Tp53 determines the spatial dynamics of M1/M2 tumor-associated macrophages and M1-driven tumoricidal effects.

The spatial role of M1 and M2 tumor-associated macrophages (M1/M2 TAMs) in precision medicine remains unclear. EGFR and TP53 are among the most frequently mutated genes in lung adenocarcinoma. We characterized the mutation status and density of M1/M2 TAMs within tumor islets and stroma in 117 lung adenocarcinomas using next-generation sequencing and immunohistochemistry, respectively. Stromal M1 TAMs were positively correlated with disease progression and smoking history. In contrast, islet M1/M2 TAMs were predominantly found in tumors with wild-type TP53 (wtp53) but not associated with EGFR status. The presence of wtp53 was associated with the spatial distribution of M1/M2 TAMs in tumor islets and stroma. Additionally, dominance of islet M1 TAMs and M1-signature were significantly associated with improved survival in patients with wtp53 lung adenocarcinoma, unlike in those with mutant TP53. Conditioned medium from M1 macrophages (M1 CM) induced apoptosis in wtp53 cells through increased p53 accumulation. We found that interferons in M1 CM activate JAK1/TYK2 via IFNARs, leading to enhanced STAT1 expression and Y701 phosphorylation.

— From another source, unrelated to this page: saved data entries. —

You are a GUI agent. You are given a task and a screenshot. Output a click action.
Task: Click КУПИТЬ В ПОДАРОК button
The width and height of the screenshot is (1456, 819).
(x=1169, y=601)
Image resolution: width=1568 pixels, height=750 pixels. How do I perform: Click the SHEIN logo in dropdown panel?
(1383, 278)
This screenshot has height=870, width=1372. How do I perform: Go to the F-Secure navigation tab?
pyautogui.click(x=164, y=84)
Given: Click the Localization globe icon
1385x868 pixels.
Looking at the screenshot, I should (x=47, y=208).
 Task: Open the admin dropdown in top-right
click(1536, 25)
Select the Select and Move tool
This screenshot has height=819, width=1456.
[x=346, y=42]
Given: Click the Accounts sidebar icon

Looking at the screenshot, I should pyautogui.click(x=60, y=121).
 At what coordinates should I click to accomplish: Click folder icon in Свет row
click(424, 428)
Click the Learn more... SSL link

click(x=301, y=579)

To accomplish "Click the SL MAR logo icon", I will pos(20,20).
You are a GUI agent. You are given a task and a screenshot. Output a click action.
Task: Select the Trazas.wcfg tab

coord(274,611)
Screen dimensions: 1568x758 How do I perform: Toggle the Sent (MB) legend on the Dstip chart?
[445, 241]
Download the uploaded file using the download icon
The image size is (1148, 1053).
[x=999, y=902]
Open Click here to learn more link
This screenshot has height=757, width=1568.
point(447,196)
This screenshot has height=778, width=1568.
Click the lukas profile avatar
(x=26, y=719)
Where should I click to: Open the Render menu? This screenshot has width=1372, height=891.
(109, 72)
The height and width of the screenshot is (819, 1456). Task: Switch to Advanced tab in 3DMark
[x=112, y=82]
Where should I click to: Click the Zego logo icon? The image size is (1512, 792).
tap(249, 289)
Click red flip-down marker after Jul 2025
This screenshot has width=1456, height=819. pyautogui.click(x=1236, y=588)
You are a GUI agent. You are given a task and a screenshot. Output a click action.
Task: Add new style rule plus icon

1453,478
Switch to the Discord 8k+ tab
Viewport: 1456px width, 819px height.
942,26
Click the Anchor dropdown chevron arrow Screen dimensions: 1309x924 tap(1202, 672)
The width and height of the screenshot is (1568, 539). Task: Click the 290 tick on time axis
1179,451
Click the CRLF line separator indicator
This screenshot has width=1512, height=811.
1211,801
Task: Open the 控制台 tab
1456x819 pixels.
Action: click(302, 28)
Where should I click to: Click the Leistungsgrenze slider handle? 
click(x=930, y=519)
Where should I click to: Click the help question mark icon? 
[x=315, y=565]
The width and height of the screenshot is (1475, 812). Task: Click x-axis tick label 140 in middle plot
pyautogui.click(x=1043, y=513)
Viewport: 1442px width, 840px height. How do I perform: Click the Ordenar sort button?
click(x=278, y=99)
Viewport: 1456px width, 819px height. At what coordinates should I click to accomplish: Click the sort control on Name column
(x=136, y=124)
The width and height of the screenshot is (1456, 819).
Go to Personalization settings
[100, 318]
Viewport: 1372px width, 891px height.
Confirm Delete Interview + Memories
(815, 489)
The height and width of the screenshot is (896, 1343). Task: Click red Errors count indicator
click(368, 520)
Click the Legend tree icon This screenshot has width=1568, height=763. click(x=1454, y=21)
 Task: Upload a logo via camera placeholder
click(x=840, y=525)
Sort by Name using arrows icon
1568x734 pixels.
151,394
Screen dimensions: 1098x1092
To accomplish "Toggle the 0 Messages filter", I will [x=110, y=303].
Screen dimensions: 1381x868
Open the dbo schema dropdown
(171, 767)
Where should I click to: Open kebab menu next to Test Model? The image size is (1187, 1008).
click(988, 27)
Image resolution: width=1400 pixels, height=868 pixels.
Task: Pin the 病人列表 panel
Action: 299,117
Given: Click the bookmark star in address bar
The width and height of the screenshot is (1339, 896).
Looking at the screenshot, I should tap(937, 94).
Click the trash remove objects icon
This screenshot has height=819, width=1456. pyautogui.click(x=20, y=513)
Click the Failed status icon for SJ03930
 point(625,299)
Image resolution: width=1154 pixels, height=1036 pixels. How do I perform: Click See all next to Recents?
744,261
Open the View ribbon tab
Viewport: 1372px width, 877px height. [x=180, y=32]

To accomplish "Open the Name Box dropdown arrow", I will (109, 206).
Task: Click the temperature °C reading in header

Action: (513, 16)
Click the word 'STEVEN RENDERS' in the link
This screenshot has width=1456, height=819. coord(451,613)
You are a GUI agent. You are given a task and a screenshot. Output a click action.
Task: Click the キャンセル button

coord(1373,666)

This activation facilitates p53-STAT1 interactions, reduces the interaction between p53 and MDM2, and subsequently decreases p53 ubiquitination. M1 CM inhibited tumorigenesis, and silencing p53 reduced the anti-tumor efficacy of polyinosinic:polycytidylic acid (poly I:C) in vivo. Furthermore, higher M1-signature was significantly associated with better responses and survival following anti-PD1 treatment in wtp53 melanomas. IFNs/STAT1/p53 signaling was critical for the anti-tumor activity of M1 macrophages. These findings suggest that p53 modulates the spatial balance of M1/M2 TAMs, and the tumoricidal effects of M1 TAMs depend on p53 status. Thus, p53 companion diagnostics could facilitate the development of M1-oriented therapies, which may be particularly beneficial for wtp53 patients when combined with immunotherapy.